So, we've been "home" for over a week now. It's been wonderful seeing family & friends, & of course, eating old familiar fare!!! The humidity has been awfully draining though. I am sweating even as I sit here typing this! Even though it gets HOT in Beijing, it is dry so it doesn't leave you with that sticky layer of oily sweat that makes you just want to jump into the nearest pool & stay there all day. I am looking forward to our short sojourn in Phuket in a couple of weeks...white sands, clear waters, sea breezes, relaxing spa massages...aaahhhh...
I have been amazed by the number of buildings that have disappeared & appeared! Scotts shopping center now just looks like a construction site shielded off from the world by protective netting & wooden partitions. Centrepoint has a spanking new wing which I have yet to explore. There is a new mall called Central in the business district. An old condo near the Farrer/Queensway has been replaced by a huge block of what I assume to be a new condo development.

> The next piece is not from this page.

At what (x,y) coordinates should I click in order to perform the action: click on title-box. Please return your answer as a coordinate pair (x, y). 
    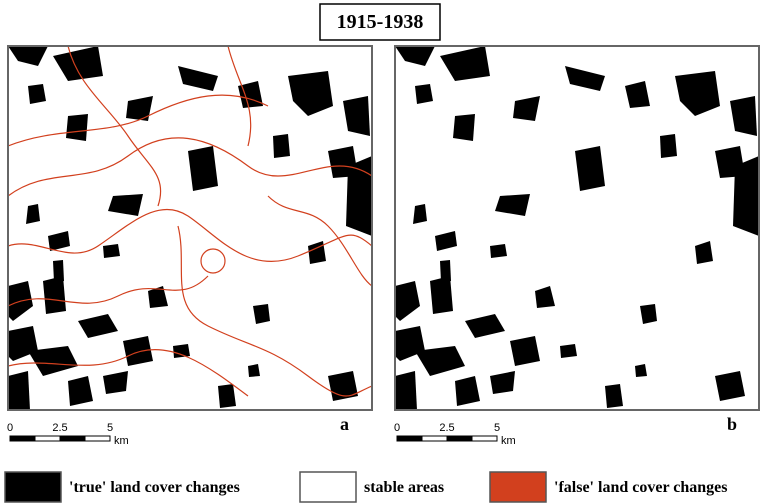
    Looking at the image, I should click on (380, 22).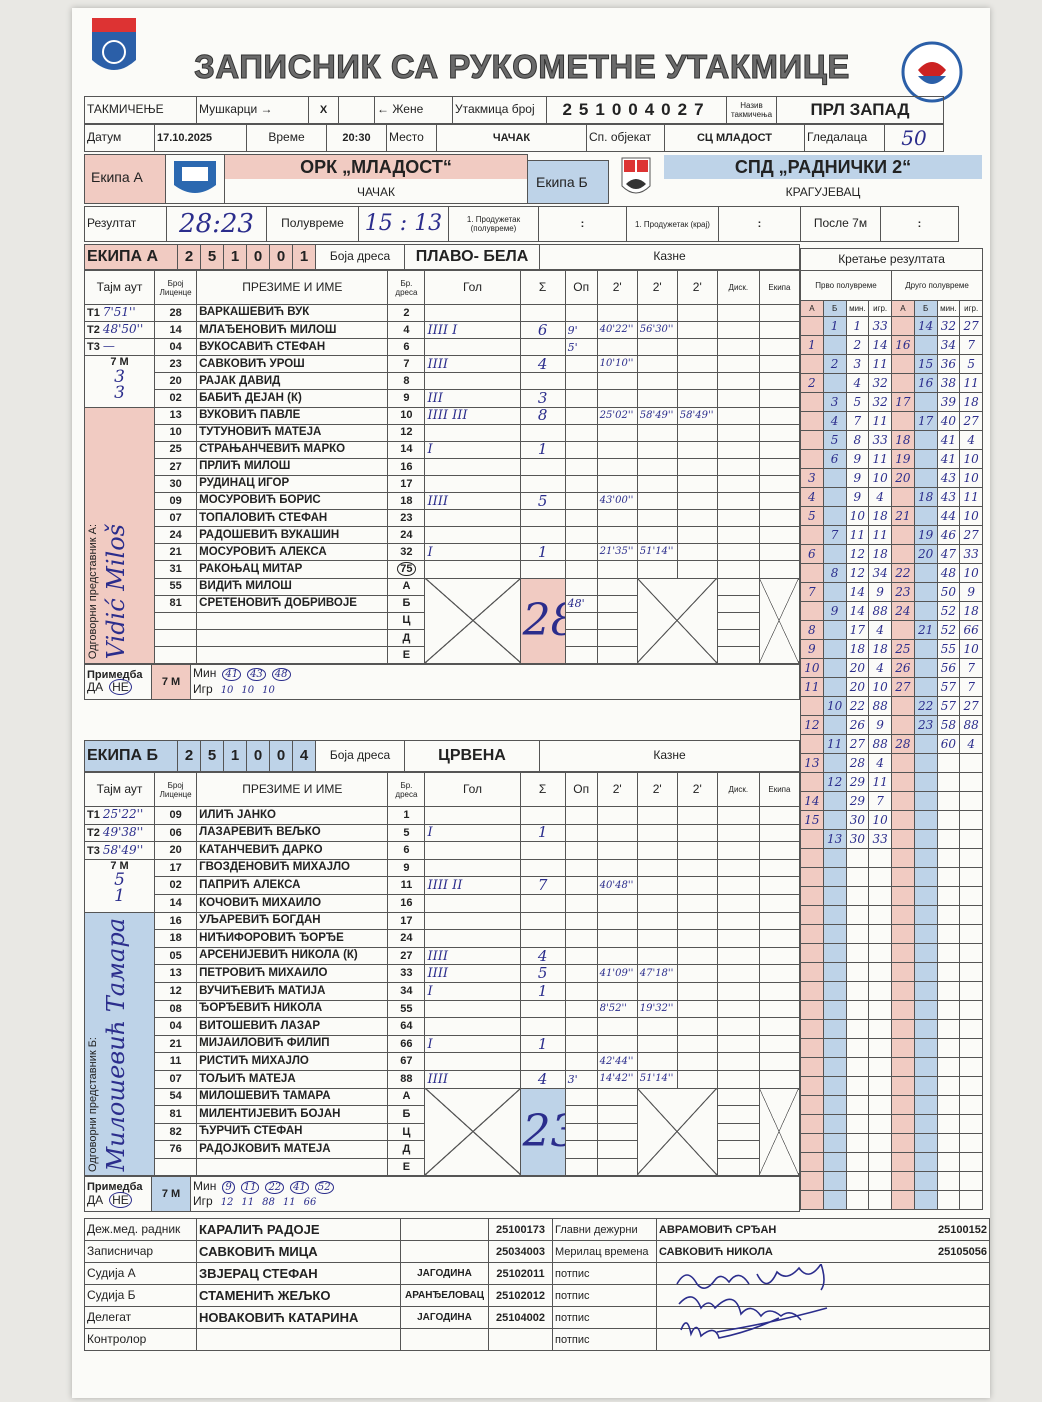 This screenshot has height=1402, width=1042. What do you see at coordinates (442, 1194) in the screenshot?
I see `remark-row: Примедба ДА НЕ 7 М Мин 9 11 22 41 52 Игр 12 11 88 11 66` at bounding box center [442, 1194].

I guess it shouldn't surprise me to find all these changes. Singapore has always been terribly efficient at tearing down the old & building the new. In Beijing, buildings half-finished when we first landed, remain half-finished now, 6 months later. Repaving of roads which, in Singapore, would have taken at most a week, takes at least a month, if not two. During the Great Leap Forward & the Cultural Revolution, many historical buildings & sites were torn down in the interest of "progress". Now, the government is starting to prevent more historical relics & sites from being destroyed, especially by money-hungry Chinese developers eager to make the most of the booming China economy. But I see all the massive buildings & apartment blocks & villas being built & can't help but wonder how these will eventually be filled. And if they do get filled, what does that do to the quality of life there? The population of Beijing is already over 12 million, & seems to be growing, judging from what I see of migrant workers coming in by the bus loads from the villages looking for work.
This en-bloc fever is scary. Left, right & center, I see banners asking for tenders of buildings & shophouses. I read about the ludicrously high prices achieved by certain condos. Progress is one thing, but I hope Singapore will learn from China's mistakes, & preserve what's left of our lovely old buildings & historical sites before it's too late.